The majority is differing about 2,000,000 (ticks?), but a handful
of them are in the range of 20 million.
nanoseconds. So 2-20ms. Consistent with 350 lines/sec.
No difference between smp=2 and smp=1.
I also get some "BUG: recent printk recursion!" and I don't see
any kernel boot progress beyond outputting the BogoMIPS value.
Right, printk() wants the time too.
BTW: I found two message from your earlier debug statement:
[ 0.000000] kvm-clock: cpu 0, msr 0:1ac0401, boot clock
[ 0.000000] kvm-clock: cpu 0, msr 0:1e15401, primary cpu clock
Those are from kvmclock initialization, not from the older patch.
I'm completely confused, everything seems to be in order.
Let's see. if you s/return last/return ret/ in the original, does
this help things along? this makes pvclock drop the computation
and should be exactly the same as before the patch.
Yes, this works, both smp version boot. I see a short very short
break after the line in question, but then it proceeds well.

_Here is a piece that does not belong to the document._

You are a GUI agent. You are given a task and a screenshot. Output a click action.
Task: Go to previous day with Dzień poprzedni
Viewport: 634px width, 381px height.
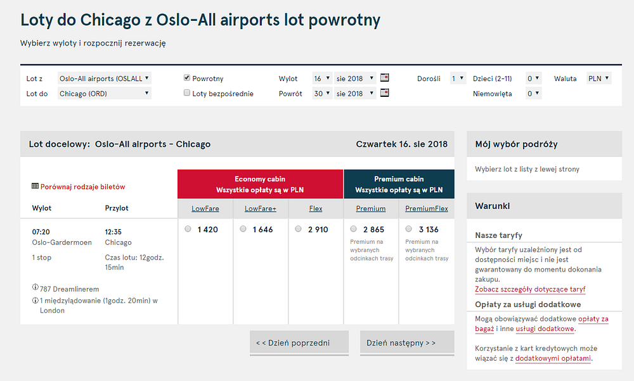pos(299,343)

Thanks for your help, now I got a much better insight into the
issue. I will see if I can find something more.
Did some more investigations, some observations:
- The cmpxchg does not seem to be a problem, I didn't see the loop
iterated more than once.
- Turning off printk-timestamps makes the bug go away. But I guess it
is just hiding or deferring it, and it's no real workaround anyway.
- I instrumented the "if (ret < last) return last;" statement, when
the kernel hangs I get only printks from there, although it has hit
before:
----------
[ 0.820000] Serial: 8250/16550 driver, 4 ports, IRQ sharing enabled
[ 0.820000] returning last instead (cnt=19001)
[ 0.820000] returning last instead (cnt=20001)
The last line repeats forever with the same timestamp, the counter
(counting the number of "return last;") increments about 3500
times/second.
I will see if I find something more...
Added some more instrumentation, seems like the values read from the
pvclock is bogus *sometimes*:
returning last instead (2778021535795841, cnt=1, diff=1389078312510470)
This is from the first time the if-statement triggers. So I guess the
value read is ridiculously far in the future (multiple days), so next
calls to clocksource_read() will always return this bogus last value.
This means that the clock does not make progress (for several days)
and thus timing loops will never come to an end. I also instrumented
the serial driver, the last thing I saw was autoconfig_irq, where
obviously udelay() is called.
Does that ring a bell with someone?
I will now concentrate on the pvclock readout/HV write part to see
which of the values used here are wrong.
Have you gotten any further results on this?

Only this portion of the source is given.